Acute and chronic bronchopulmonary disorders (e.g. pneumonia, bronchitis, emphysema, tracheobronchitis, chronic asthmatic bronchitis, tuberculosis, bronchiectasis, primary amyloidosis of the lung) Atelectasis caused by mucus obstruction Pulmonary complications of cystic fibrosis Pulmonary complications of thoracic and cardiovascular surgery Post-traumatic chest conditions. It is effective in all respiratory airways disease causing formation of a dense secretion that cannot be or can only partially be expectorated such as acute and chronic bronchitis, laryngitis, sinusitis, tracheitis, infuenza & bronchial asthma. Acetylcysteine is also indicated in the treatment of Paracetamol overdose. Treatment option is optimal if given within 8 hours of Paracetamol ingestion.
Cough expectorants & mucolytics
Acetylcysteine is a mucolytic agent that reduces the viscosity of secretions probably by the splitting of disulphide bonds in mucoproteins. Moreover it gives antisecretory effect. These results in clearing of respiratory ducts and facilitate breathing. Acetylcysteine also has anti-oxidant properties by reacting with free radicals and also by serving as a precursor to glutathione, which is an important intra and extra-cellular antioxidant. By providing anti-oxidant action, it neutralizes exogenous and endogenous oxidants, which in fact act as pathogens in respiratory inflammations.
Acetylcysteine Tablet: The dispersible tablet should be dissolved in 1/2 glass of water before use (preferably in the evening). The duration of treatment should be 5 to 10 days in the acute phase. It may be continued in the chronic state for up to 6 months or according to the advice of the physician. As a mucolytic: Adults: 600 mg daily as a single dose. In Paracetamol overdose: Initially 140 mg/kg, followed by 70 mg/kg every 4 hours for an additional 17 doses. As an antidote, Acetylcysteine is reported to be very effective when administered within 8 hours of Paracetamol overdose, with the protective effect diminishing after this time.
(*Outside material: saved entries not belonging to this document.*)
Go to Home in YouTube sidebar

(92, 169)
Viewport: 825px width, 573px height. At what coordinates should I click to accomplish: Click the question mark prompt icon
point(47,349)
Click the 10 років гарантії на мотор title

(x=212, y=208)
Initiation of treatment after a lapse of 15 hours has previously been thought to be ineffective, but recent studies suggest that beneficial results may still be obtained. Acetylcysteine Respirator Solution: The 20% solution may be diluted to a lesser concentration with either Sodium Chloride for injection, Sodium Chloride for inhalation, sterile water for injection, or sterile water for inhalation. As a mucolytic: Adult: 5-10 ml of 10% or 20% solution by nebulizer every 6-8 hr PRN. Children: 1-11 months: 1-2 ml of 20% or 2-4 ml of 10% solution by nebulizer every 6-8 hr PRN. 12 months-11 years: 3-5 ml of 20% or 6-10 ml of 10% solution by nebulizer every 6-8 hr PRN. Below 12 years: 5-10 ml of 10/20% solution by nebulizer every 6-8 hr PRN. Diagnostic Bronchograms: 1-2 ml of 20% or 2-4 ml of 10% solution 2-3 times by nebulization or by instillation intratracheally prior to procedure. Nebulization tent or croupette: This form of administration requires very large volumes of the solution, occasionally as much as 300 ml during a single treatment period. If a tent or croupette must be used, the recommended dose is the volume of acetylcysteine (using 20%) that will maintain a very heavy mist in the tent or croupette for the desired period. Administration for intermittent or continuous prolonged periods, including overnight, may be desirable. Direct Instillation: When used by direct instillation, 1-2 ml of a 20% solution may be given as often as every hour. When used for the routine nursing care of patients with tracheostomy, 1-2 ml of a 20% solution may be given every 1-4 hours by instillation into the tracheostomy.
The thiol group of Acetylcysteine can reduce the efficacy of certain antibiotics such as ampicillin, tetracycline, macrolides, cephalosporins, aminoglycosides and amphotericin. Concomitant use of Acetylcysteine and amoxicillin will increase the level of the antibiotic in tissues. It is, therefore, advisable to use the two medicines 2 hours apart from each other. Acetylcysteine can increase the inhibitory effect of thrombocyte aggregation and vasodialation by nitroglycerine.
Known hypersensitivity to active ingredient. Also contraindicated in patients suffering from phenylketonuria and peptic ulcer. Acetylcysteine should be given in caution in asthma patients.
Generally, Acetylcysteine is well tolerated. However, mild effects such as nausea, headache, tinnitus, urticaria, stomatitis, rhinorrhoea, chills, fever, bronchospasm may be observed. Occasional cases of nausea and dyspepsia, rare cases of urticaria may be observed.
Pregnancy Category B. Caution should be taken in case of pregnancy & lactation while using Acetylcysteine.
Overdose of Acetylcysteine may cause nausea, vomiting or diarrhoea.
Store in a cool and dry place, protected from light.